→ **Exercise details**: Tally the lines below that contain the word "page", and give only that number.

(Dataset entries)
⟨

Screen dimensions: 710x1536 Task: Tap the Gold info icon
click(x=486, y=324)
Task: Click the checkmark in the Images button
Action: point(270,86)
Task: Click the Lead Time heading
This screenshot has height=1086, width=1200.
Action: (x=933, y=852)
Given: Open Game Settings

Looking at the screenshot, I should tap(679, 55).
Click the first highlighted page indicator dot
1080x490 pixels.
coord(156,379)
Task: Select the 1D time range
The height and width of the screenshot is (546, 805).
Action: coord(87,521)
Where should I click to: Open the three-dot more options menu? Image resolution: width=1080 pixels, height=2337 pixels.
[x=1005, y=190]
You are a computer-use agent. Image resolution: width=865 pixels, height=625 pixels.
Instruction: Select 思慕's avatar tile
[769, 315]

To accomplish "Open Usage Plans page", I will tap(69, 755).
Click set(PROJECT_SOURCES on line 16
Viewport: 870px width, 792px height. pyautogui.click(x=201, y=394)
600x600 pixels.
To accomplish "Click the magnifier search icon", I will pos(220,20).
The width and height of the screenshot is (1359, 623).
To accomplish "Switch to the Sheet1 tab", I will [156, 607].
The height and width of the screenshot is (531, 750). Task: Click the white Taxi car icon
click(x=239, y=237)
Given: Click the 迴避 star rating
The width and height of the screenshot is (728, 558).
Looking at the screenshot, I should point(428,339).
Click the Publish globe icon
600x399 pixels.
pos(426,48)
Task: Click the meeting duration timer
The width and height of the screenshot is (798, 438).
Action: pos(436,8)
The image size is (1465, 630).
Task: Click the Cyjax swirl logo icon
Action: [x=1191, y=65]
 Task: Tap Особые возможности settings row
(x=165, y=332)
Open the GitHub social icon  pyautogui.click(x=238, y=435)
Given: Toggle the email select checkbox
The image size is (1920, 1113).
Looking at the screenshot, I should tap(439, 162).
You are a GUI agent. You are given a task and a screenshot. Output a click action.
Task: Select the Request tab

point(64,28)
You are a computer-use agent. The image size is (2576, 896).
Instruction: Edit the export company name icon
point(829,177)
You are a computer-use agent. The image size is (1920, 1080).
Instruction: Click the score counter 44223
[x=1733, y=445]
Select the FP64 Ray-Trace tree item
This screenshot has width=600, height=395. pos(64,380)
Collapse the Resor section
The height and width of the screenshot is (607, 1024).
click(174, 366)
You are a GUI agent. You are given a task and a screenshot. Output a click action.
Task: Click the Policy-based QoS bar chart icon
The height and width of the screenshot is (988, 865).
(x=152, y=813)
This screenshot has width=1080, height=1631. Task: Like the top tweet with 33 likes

⟩

→ **Solution to the exercise**: 2